▶ _Task to carry out_:
Return the count of lines in the records that include the string "tool", and nothing besides it.
* * * * *
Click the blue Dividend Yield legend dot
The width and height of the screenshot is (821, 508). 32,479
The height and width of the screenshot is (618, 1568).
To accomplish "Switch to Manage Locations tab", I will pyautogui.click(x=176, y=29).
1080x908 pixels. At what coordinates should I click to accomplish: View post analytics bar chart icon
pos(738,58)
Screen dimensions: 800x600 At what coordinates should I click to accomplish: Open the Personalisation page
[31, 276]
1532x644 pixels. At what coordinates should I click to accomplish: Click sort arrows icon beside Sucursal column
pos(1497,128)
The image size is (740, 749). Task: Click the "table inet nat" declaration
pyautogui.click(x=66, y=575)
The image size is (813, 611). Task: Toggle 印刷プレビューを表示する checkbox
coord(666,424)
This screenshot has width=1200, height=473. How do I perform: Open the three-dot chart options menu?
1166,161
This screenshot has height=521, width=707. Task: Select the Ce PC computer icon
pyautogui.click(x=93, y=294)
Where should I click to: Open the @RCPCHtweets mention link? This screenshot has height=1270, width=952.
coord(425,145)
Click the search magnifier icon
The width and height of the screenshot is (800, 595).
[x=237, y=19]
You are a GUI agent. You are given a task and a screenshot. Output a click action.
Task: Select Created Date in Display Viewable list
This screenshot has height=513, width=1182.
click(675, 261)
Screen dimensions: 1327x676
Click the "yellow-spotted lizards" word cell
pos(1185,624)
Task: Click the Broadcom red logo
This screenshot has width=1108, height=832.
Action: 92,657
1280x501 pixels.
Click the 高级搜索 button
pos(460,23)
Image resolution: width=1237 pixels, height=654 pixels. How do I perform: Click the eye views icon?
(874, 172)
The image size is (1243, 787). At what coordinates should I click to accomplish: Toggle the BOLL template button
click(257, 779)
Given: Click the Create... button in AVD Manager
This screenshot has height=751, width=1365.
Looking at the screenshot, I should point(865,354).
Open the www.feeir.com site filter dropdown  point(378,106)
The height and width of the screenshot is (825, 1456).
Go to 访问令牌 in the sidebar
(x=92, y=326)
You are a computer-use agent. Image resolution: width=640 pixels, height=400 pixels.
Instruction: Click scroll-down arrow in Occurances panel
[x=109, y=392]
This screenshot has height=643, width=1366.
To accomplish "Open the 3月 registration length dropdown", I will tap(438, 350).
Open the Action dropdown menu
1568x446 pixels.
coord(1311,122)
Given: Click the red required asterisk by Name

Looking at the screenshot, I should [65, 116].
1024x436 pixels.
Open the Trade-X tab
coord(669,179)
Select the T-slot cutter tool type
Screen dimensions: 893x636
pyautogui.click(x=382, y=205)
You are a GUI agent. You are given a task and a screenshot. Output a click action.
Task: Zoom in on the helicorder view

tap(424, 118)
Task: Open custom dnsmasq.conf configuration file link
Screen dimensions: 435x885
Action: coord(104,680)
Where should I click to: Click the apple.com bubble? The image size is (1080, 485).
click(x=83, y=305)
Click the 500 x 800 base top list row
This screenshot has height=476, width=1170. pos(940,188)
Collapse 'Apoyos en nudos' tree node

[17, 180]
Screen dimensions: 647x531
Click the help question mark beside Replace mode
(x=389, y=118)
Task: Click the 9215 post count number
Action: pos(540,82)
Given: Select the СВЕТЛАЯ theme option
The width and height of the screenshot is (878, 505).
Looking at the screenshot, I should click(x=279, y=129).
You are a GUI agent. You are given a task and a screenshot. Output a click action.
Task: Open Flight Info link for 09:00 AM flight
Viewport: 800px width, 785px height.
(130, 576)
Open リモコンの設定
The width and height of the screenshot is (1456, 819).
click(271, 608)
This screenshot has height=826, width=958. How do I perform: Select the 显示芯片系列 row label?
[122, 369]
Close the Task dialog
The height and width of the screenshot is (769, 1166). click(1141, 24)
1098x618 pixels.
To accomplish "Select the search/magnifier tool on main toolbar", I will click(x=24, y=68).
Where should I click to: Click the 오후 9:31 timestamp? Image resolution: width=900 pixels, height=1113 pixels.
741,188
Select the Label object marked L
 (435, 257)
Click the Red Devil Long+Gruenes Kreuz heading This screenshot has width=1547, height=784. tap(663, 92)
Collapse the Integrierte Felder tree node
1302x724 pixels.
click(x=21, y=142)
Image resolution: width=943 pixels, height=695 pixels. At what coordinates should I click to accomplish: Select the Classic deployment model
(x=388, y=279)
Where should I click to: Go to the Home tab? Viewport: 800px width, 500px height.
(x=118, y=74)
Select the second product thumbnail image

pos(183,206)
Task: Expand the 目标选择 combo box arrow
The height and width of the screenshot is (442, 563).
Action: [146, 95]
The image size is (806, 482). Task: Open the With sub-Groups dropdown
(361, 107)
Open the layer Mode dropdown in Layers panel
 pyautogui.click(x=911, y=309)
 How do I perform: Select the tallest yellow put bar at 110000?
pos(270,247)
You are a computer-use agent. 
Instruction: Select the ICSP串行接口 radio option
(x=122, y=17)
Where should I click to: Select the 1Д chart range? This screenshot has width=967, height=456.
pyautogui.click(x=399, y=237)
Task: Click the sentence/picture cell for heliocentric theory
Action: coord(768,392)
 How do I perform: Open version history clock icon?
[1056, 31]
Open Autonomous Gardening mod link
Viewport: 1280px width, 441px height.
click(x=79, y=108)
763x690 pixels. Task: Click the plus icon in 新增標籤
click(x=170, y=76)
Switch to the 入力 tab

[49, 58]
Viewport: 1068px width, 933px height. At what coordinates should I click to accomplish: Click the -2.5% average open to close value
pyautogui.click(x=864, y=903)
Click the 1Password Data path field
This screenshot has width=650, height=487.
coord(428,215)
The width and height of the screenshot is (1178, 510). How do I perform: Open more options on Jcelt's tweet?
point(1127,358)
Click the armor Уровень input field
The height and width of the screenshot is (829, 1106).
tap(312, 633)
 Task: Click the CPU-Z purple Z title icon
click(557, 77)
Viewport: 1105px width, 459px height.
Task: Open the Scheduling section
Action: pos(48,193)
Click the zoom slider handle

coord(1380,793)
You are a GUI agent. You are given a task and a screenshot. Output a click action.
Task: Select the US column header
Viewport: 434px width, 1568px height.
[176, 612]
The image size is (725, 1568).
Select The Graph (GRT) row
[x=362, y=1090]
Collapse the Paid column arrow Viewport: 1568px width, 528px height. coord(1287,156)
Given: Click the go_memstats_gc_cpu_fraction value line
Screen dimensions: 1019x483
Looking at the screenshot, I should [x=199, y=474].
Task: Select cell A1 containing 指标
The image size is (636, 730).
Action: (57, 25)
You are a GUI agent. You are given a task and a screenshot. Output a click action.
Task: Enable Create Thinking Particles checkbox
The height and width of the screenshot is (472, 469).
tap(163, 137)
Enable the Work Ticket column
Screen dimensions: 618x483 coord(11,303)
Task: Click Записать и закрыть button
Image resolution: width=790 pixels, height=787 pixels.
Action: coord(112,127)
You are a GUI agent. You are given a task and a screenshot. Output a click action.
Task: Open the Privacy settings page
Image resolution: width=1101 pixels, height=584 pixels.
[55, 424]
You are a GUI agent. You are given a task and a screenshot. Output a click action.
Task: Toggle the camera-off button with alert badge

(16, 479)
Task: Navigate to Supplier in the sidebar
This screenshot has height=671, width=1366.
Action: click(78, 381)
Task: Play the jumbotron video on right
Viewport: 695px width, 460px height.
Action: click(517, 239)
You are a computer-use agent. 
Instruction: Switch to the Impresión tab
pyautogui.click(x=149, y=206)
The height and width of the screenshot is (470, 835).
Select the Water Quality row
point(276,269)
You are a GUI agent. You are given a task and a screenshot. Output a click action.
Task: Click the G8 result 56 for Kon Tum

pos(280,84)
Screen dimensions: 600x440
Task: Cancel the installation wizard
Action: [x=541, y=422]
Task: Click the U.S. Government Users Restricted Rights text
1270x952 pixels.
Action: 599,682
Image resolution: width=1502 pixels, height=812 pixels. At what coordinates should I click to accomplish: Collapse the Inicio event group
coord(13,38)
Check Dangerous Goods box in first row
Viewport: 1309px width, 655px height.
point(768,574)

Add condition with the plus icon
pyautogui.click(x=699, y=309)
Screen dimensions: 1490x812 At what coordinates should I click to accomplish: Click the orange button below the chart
* * * * *
▶ _Problem solution_:
2